* ABOUT THIS TASK
The response must reproduce exactly every line of the material below holding the word "computer".

* SUPPLIED INFORMATION
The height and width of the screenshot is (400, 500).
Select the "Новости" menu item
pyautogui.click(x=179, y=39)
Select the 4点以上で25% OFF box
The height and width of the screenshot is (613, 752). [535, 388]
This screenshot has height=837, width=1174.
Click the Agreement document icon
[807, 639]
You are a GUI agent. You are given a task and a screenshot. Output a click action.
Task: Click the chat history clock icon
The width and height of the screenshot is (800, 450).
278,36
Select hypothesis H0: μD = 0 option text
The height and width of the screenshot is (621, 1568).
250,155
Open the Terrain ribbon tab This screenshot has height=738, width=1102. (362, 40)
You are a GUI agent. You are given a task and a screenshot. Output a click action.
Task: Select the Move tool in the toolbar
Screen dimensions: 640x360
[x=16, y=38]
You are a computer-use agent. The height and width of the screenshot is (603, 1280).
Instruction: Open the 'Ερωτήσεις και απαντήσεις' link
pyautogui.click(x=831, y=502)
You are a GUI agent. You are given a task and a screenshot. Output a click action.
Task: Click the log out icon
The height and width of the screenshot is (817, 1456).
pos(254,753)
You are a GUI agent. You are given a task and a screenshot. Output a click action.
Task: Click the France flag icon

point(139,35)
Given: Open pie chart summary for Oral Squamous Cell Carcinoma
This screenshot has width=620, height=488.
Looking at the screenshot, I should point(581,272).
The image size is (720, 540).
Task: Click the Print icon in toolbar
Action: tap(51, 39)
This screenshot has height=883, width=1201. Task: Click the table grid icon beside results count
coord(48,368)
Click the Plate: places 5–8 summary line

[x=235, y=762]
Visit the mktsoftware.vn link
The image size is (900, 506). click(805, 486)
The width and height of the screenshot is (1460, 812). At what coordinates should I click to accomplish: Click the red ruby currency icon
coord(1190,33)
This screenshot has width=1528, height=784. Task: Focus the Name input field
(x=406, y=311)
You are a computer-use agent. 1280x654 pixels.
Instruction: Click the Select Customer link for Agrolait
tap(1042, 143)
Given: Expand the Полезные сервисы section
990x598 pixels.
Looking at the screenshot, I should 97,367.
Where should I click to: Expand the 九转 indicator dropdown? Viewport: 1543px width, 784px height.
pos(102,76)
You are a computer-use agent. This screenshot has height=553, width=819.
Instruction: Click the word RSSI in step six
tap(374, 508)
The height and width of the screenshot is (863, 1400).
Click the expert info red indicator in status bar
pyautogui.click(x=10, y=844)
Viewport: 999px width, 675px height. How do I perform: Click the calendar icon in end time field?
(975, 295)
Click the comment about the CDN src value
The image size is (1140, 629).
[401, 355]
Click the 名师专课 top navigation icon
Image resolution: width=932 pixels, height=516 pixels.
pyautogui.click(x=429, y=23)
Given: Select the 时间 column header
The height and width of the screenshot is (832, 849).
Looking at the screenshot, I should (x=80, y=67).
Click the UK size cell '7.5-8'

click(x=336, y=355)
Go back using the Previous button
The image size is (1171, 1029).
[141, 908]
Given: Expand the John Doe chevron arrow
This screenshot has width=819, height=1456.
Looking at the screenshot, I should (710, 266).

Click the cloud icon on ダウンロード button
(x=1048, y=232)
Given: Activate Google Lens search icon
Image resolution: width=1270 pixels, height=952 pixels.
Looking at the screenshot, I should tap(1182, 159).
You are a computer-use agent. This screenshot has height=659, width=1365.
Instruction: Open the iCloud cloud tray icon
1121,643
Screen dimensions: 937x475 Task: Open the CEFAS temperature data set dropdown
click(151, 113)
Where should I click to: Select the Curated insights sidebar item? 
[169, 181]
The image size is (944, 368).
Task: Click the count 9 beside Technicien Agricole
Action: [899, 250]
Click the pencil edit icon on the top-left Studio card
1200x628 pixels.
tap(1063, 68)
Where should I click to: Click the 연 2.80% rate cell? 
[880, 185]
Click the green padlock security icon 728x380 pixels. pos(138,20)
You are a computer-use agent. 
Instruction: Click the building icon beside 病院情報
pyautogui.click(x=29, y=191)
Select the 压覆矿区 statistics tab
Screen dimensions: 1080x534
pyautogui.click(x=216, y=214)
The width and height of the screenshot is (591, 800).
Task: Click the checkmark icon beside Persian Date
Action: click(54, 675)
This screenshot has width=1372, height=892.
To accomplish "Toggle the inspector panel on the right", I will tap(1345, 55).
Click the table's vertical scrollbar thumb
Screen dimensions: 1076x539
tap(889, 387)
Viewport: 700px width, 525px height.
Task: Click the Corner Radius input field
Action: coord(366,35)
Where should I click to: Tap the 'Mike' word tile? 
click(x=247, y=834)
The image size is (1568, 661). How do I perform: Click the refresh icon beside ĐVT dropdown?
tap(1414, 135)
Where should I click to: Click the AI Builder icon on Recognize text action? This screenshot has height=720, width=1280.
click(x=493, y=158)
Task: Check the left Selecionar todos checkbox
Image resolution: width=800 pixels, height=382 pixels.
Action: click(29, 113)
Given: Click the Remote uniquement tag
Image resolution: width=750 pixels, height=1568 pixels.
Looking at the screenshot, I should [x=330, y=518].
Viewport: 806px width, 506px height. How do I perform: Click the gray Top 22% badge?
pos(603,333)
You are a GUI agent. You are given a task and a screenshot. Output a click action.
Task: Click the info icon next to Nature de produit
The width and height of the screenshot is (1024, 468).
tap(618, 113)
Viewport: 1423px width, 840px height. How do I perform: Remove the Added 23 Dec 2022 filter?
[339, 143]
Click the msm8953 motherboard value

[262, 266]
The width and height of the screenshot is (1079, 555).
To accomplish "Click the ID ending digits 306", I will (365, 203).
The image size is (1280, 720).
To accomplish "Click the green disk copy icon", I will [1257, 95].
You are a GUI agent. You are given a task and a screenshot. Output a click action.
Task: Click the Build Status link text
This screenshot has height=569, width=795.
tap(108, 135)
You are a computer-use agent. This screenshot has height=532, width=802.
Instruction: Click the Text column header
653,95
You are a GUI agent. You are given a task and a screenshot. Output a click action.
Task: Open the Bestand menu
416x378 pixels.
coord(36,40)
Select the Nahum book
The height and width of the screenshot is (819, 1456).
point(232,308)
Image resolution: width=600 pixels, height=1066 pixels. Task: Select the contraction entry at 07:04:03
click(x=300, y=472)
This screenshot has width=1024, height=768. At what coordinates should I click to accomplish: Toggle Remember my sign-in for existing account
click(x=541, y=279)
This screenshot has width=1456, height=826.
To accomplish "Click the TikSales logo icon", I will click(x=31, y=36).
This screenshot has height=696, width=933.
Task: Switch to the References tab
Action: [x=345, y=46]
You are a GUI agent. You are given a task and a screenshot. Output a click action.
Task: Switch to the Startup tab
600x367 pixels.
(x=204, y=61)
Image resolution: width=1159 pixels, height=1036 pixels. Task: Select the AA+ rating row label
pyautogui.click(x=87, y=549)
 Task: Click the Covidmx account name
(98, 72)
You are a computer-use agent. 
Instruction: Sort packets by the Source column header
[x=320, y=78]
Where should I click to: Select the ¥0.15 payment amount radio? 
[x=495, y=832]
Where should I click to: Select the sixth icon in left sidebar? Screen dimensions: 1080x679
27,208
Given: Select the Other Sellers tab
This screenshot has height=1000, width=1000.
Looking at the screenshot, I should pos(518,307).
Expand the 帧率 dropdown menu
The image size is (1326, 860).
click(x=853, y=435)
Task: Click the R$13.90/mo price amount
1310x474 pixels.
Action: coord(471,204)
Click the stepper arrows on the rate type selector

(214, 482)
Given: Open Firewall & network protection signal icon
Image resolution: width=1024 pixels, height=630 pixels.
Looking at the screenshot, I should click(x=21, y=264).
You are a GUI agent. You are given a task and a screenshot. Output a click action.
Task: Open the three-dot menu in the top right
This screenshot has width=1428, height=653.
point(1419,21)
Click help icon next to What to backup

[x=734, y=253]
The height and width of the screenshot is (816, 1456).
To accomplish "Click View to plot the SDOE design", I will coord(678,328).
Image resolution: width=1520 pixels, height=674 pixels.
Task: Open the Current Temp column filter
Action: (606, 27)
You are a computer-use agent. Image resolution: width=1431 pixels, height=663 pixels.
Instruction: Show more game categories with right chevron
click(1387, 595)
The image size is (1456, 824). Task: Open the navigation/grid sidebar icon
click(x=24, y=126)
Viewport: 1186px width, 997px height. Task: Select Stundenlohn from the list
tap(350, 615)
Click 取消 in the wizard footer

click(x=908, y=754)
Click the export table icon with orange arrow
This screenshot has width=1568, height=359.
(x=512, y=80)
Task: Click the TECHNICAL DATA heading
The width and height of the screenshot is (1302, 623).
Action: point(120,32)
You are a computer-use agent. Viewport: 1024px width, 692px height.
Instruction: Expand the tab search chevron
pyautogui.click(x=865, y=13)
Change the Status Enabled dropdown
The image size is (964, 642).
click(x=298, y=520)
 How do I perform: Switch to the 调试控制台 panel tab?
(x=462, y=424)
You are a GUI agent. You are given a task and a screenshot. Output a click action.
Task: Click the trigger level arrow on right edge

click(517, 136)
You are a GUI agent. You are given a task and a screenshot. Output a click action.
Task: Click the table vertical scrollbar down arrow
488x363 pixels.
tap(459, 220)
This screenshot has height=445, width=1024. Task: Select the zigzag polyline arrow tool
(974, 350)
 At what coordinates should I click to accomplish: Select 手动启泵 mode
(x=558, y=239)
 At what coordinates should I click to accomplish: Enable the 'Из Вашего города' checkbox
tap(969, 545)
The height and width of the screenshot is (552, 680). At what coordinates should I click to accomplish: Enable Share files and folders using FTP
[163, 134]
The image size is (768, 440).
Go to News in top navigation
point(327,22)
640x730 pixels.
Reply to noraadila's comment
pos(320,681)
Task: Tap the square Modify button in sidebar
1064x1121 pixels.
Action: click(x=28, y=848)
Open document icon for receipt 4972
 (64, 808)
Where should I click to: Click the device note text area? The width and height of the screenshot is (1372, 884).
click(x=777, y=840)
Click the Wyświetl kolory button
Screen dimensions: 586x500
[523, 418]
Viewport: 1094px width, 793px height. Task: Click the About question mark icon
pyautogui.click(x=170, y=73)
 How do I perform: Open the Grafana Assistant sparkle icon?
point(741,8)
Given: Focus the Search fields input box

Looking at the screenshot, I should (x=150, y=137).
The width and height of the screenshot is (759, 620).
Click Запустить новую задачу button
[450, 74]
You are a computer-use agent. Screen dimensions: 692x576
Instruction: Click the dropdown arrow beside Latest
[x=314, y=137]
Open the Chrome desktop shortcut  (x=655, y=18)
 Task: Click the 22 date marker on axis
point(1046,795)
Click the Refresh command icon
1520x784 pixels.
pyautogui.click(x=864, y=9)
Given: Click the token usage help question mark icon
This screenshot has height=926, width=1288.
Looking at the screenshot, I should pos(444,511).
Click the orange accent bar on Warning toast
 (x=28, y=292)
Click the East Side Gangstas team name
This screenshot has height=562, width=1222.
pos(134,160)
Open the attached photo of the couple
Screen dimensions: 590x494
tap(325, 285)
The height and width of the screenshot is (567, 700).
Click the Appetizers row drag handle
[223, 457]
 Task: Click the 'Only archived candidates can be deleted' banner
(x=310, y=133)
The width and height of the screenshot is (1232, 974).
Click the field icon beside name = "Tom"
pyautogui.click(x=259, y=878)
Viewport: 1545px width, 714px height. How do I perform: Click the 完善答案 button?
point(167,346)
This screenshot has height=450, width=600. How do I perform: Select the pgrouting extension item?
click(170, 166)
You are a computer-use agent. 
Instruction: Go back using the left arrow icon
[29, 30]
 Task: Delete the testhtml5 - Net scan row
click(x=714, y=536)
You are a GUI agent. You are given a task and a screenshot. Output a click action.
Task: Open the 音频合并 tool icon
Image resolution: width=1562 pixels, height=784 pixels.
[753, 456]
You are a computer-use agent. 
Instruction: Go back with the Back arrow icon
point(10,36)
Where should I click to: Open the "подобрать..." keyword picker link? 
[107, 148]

* SOLUTION TO THE PROBLEM
You are a computer-use agent. The height and width of the screenshot is (603, 1280).
You are a computer-use agent. 1280x654 pixels.
You are a computer-use agent. This screenshot has height=553, width=819.
You are a computer-use agent. This screenshot has height=659, width=1365.
You are a computer-use agent. 
You are a computer-use agent. This screenshot has height=532, width=802.
You are a computer-use agent. 
You are a computer-use agent. Image resolution: width=1431 pixels, height=663 pixels.
You are a computer-use agent. Viewport: 1024px width, 692px height.
You are a computer-use agent. Screen dimensions: 692x576
You are a computer-use agent. 
You are a computer-use agent. 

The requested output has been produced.